### PROBLEM REQUIREMENTS
Without the pictures, repeat all of the data exactly as it appears below.

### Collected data
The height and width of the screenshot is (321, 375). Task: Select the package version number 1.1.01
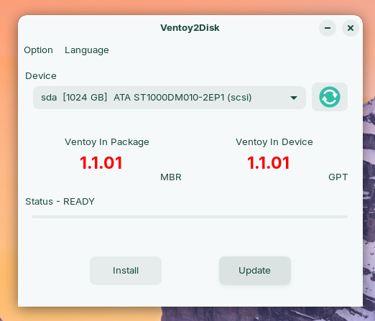[x=101, y=163]
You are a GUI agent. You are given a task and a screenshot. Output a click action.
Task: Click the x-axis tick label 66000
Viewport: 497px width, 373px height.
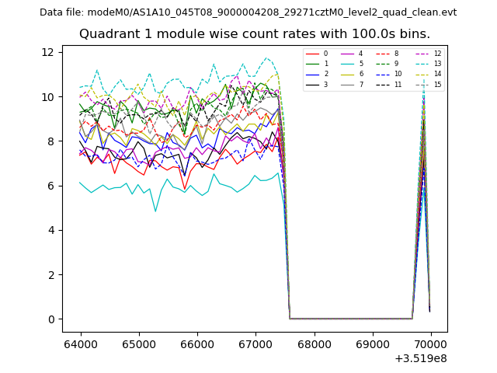197,344
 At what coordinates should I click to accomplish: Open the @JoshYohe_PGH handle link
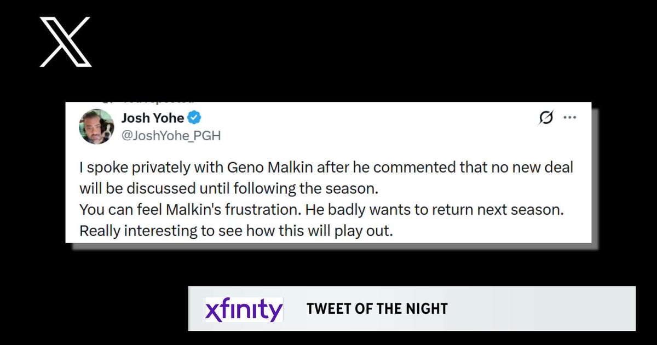click(x=171, y=135)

### RESPONSE FOR THIS EXERCISE
The height and width of the screenshot is (321, 375). Task: Select the package version number 1.1.01
[x=101, y=163]
You are a GUI agent. You are given a task and a screenshot. Output a click action.
Task: Click the x-axis tick label 66000
Viewport: 497px width, 373px height.
197,344
 At what coordinates should I click to accomplish: Open the @JoshYohe_PGH handle link
click(x=171, y=135)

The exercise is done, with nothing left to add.